Someday, Aoi would know all the podcasts Akane liked to listen to before bed by name.  She would request her favorite ones, and tell him super-honestly when she didn’t like a movie they watched for date night, and keep her crystal-and-diamond, unmelting-frost ring in a saucer by the sink when she cooked.  Someday, Akane would kiss her neck from behind, moving carefully so his glasses didn’t get caught in her hair.  That had happened before, sure.  It was funny, in retrospect.  Sloppy and embarrassing – not the sort of thing Aoi would’ve scripted out, when she was still mimicking perfection all the time, reciting what she thought her lines might’ve possibly been, wearing exhaustion hidden behind carefully blended makeup – but funny and safe, too.  Akane had kissed her neck again, even while he was fiddling with his glasses.  Untangling them from her hair.  When he tugged at her scalp a little and she winced, he’d looked so guilty she ended up telling him it didn’t matter if her hair was perfect.  He may as well go ahead and get the scissors, just for the little bit that was caught, just this time.  It was fine, if Akane knew Aoi’s haircut was slightly crooked for now; it was fine if Akane knew her pride and her coldness, her distrust and her aching hopes.
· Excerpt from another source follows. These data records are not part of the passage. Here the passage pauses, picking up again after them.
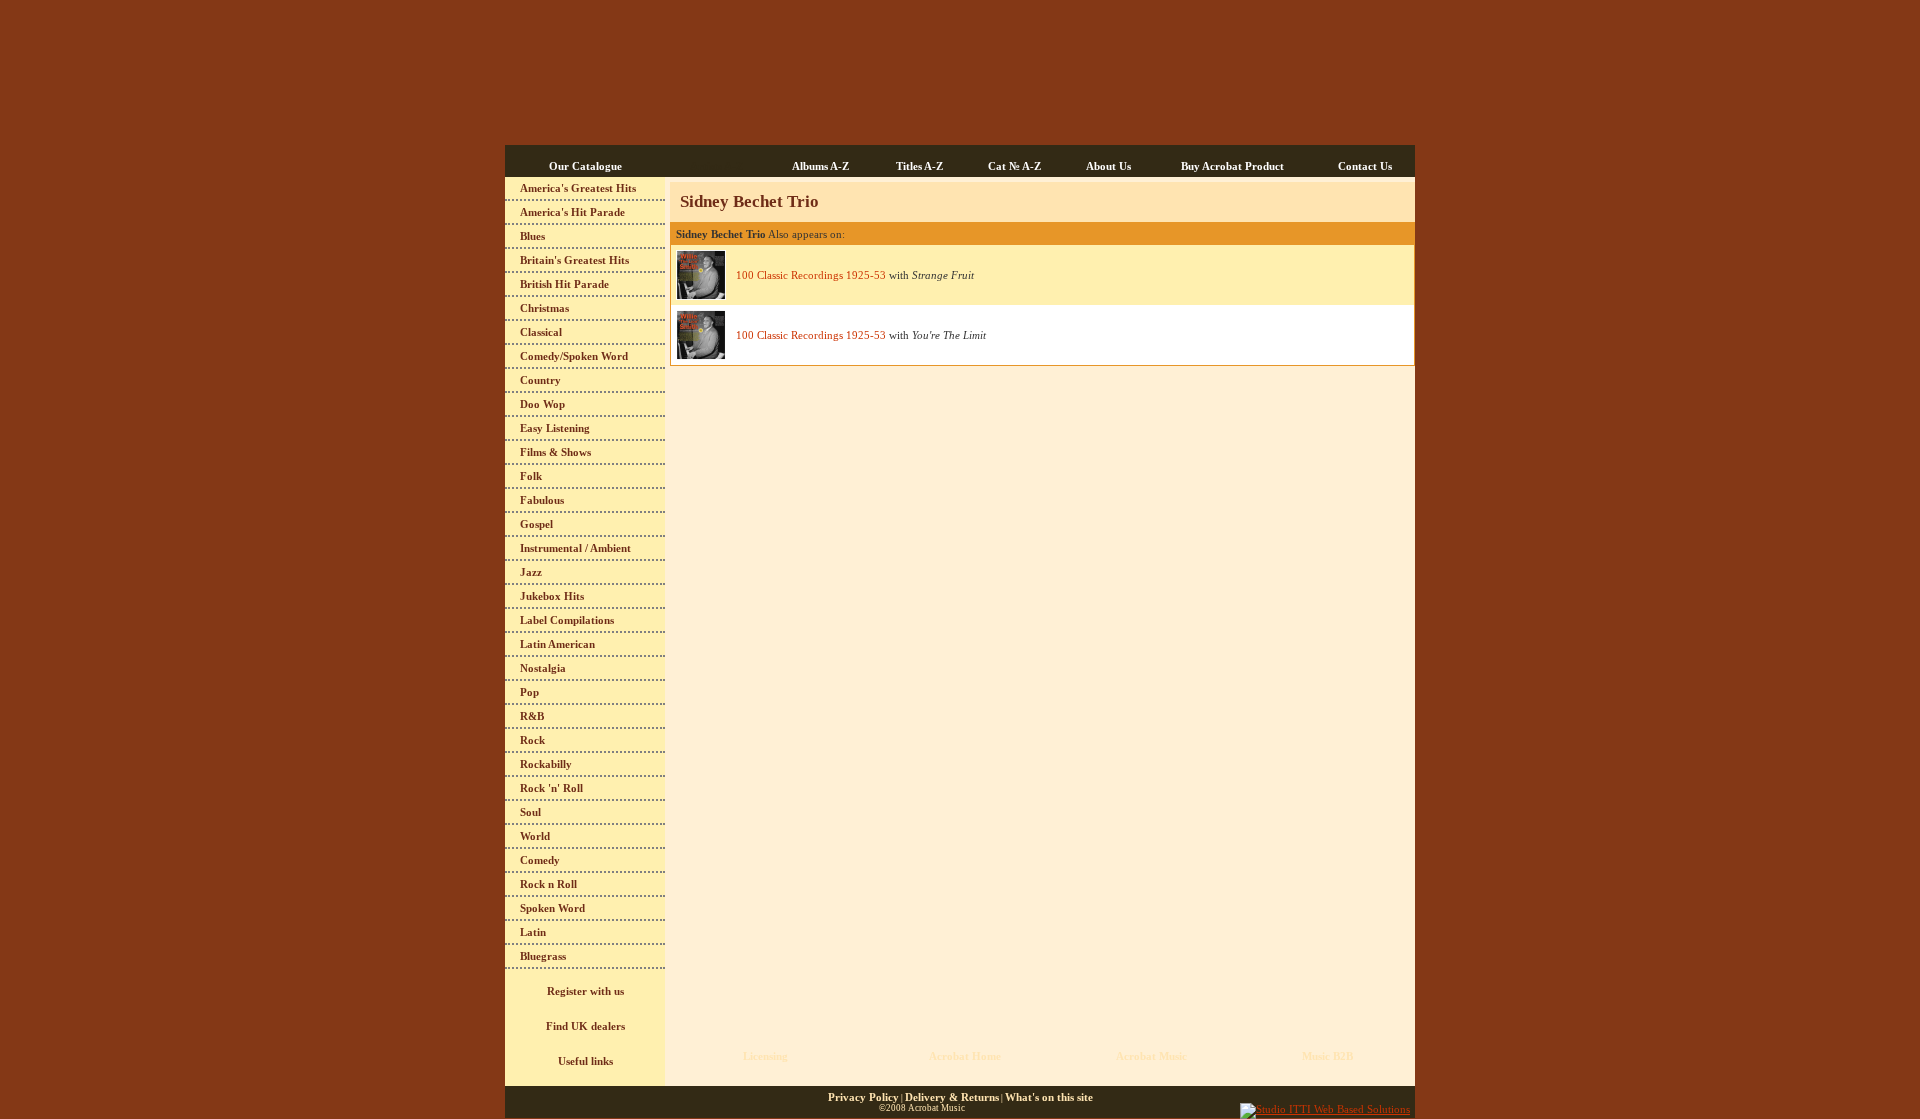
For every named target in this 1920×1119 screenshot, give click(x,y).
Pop (529, 692)
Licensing (765, 1056)
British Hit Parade (564, 284)
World (535, 836)
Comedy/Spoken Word (574, 356)
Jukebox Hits (552, 596)
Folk (531, 476)
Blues (532, 236)
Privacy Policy (863, 1097)
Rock (532, 740)
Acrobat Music (1151, 1056)
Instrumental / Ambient (575, 548)
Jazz (531, 572)
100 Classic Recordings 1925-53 (811, 275)
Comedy (540, 860)
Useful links (585, 1061)
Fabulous (542, 500)
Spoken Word (552, 908)
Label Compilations (567, 620)
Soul (530, 812)
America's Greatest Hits (578, 188)
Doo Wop (542, 404)
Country (540, 380)
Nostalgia (543, 668)
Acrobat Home (965, 1056)
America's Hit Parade (572, 212)
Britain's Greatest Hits (574, 260)
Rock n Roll (548, 884)
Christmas (544, 308)
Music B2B (1327, 1056)
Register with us (585, 991)
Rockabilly (546, 764)
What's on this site (1049, 1097)
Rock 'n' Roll (551, 788)
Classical (541, 332)
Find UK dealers (585, 1026)
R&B (532, 716)
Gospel (536, 524)
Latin (533, 932)
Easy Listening (555, 428)
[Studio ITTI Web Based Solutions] (1325, 1109)
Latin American (557, 644)
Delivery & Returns (952, 1097)
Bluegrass (543, 956)
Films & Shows (555, 452)
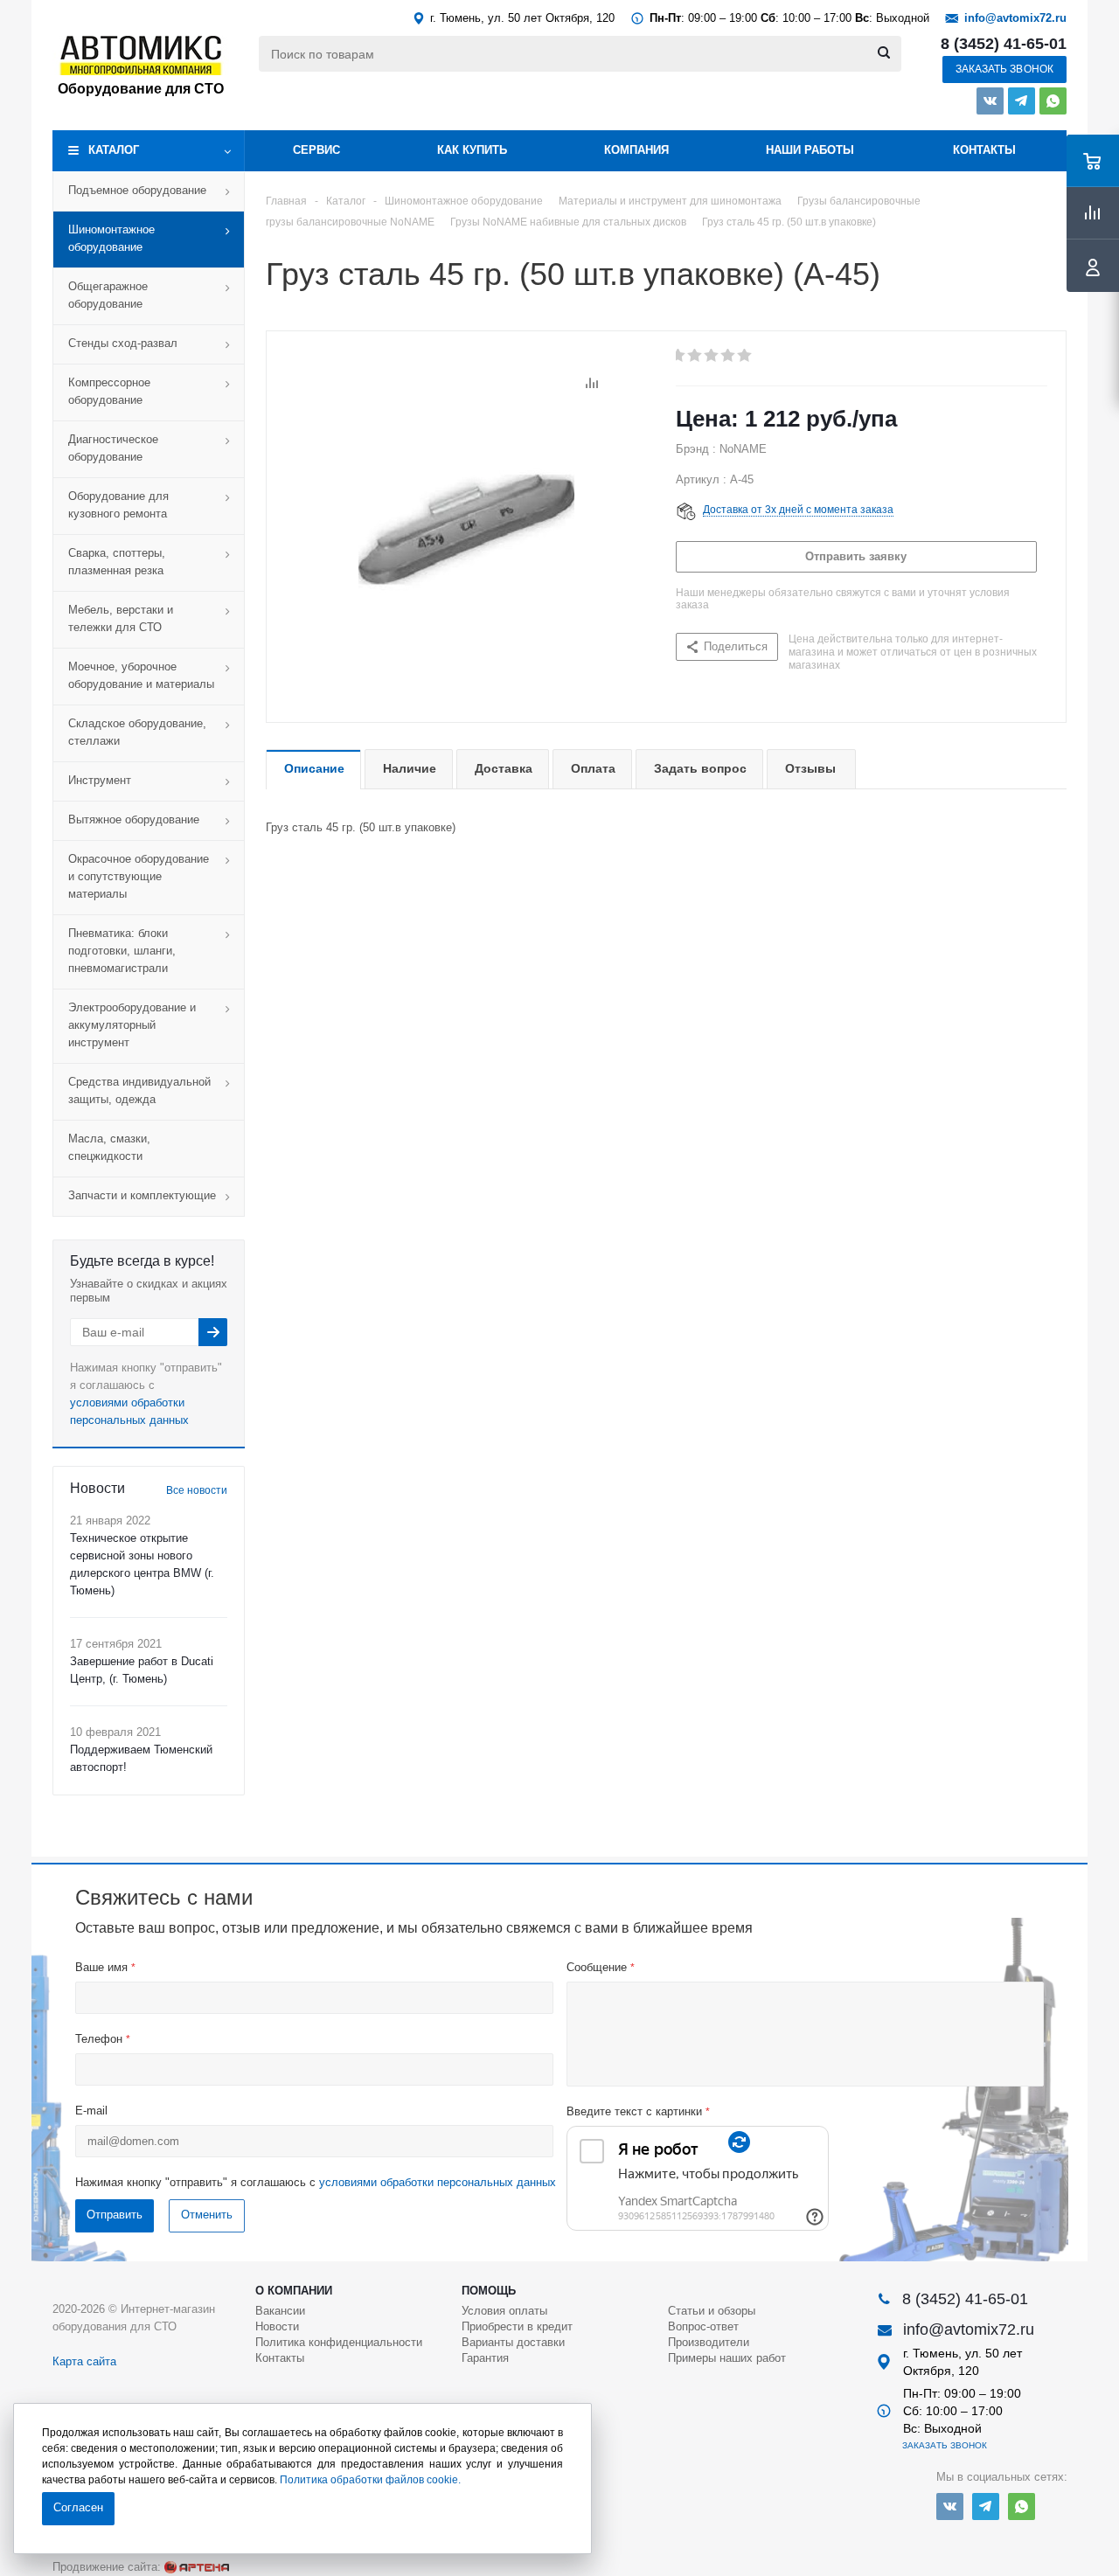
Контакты (984, 149)
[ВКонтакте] (990, 101)
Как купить (472, 149)
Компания (636, 149)
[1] (679, 356)
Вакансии (280, 2310)
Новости (277, 2326)
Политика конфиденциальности (338, 2342)
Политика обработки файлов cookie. (370, 2480)
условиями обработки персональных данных (437, 2182)
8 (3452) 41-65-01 (1004, 44)
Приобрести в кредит (517, 2326)
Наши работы (810, 149)
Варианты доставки (513, 2342)
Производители (708, 2342)
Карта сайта (84, 2361)
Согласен (78, 2507)
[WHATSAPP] (1053, 101)
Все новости (196, 1490)
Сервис (316, 149)
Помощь (489, 2290)
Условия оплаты (504, 2310)
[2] (695, 356)
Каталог (113, 149)
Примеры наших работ (727, 2357)
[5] (745, 356)
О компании (293, 2290)
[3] (712, 356)
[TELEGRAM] (1021, 101)
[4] (728, 356)
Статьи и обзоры (711, 2310)
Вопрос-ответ (703, 2326)
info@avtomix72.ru (1015, 17)
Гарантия (485, 2357)
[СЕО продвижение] (196, 2567)
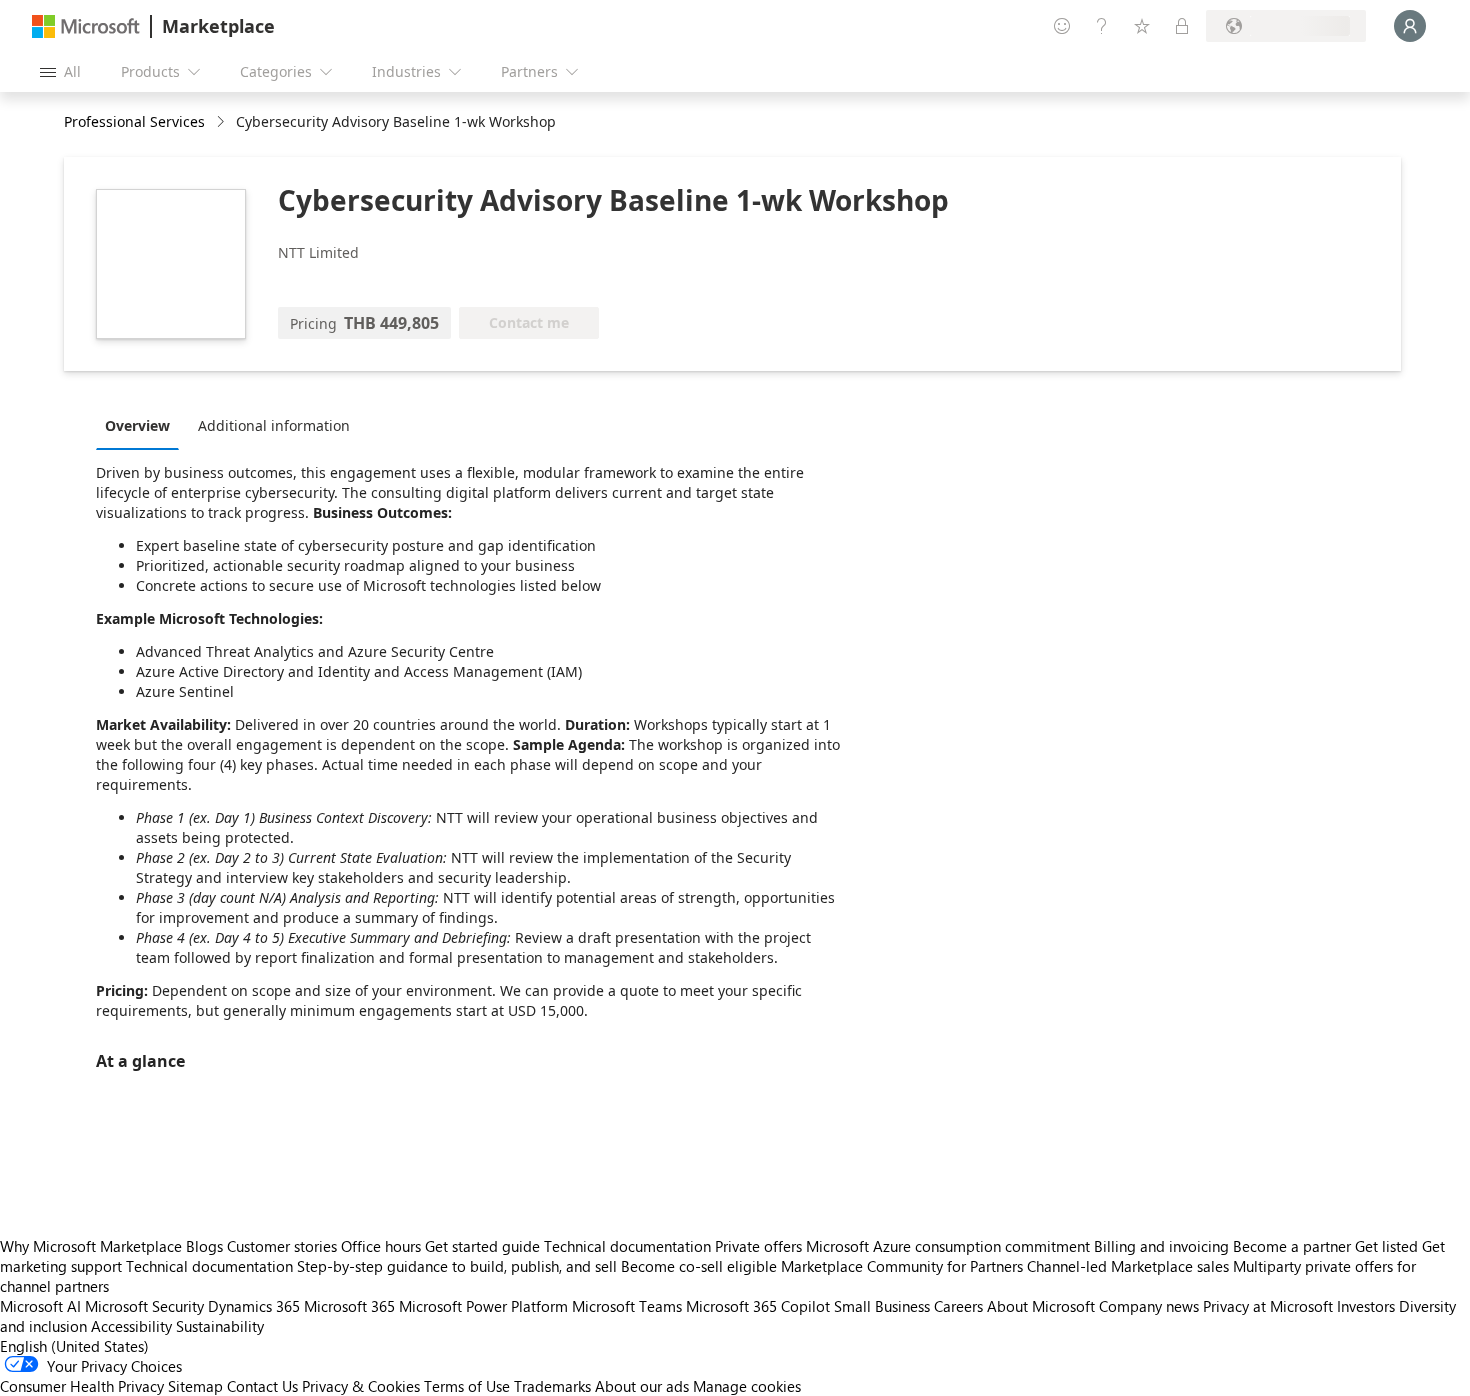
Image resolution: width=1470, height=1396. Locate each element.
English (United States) (74, 1346)
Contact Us (262, 1386)
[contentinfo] (222, 122)
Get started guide (482, 1246)
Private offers (758, 1246)
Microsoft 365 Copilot (758, 1306)
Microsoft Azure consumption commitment (950, 1246)
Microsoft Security (144, 1306)
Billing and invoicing (1161, 1246)
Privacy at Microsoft (1268, 1306)
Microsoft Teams (627, 1306)
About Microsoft (1041, 1306)
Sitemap (195, 1386)
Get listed (1386, 1246)
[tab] (142, 425)
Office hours (381, 1246)
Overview (137, 425)
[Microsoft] (86, 26)
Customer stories (282, 1246)
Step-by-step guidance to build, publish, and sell (457, 1266)
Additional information (274, 425)
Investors (1366, 1306)
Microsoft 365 (349, 1306)
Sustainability (220, 1326)
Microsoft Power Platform (483, 1306)
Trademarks (552, 1386)
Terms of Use (467, 1386)
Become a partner (1292, 1246)
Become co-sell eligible (699, 1266)
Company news (1149, 1306)
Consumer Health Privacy (82, 1386)
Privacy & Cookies (361, 1386)
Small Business (882, 1306)
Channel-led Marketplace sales (1128, 1266)
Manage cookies (747, 1386)
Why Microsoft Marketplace (91, 1246)
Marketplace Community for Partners (902, 1266)
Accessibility (131, 1326)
It was fine.  They were fine.

Or, you know.  They would be fine.  It might take a while to get there – the Far Shore itself might stand in the way, uncanny and laughing, always just out of sight – but let’s give it a little while, all the same.

Aoi Akane couldn’t realize what future was coming for her, yet.  Seeds, holding on under frozen earth, might not realize what sort of flowering vines they’d grow into when the world thawed.  Between here and there, the snow fell, and fell, and fell.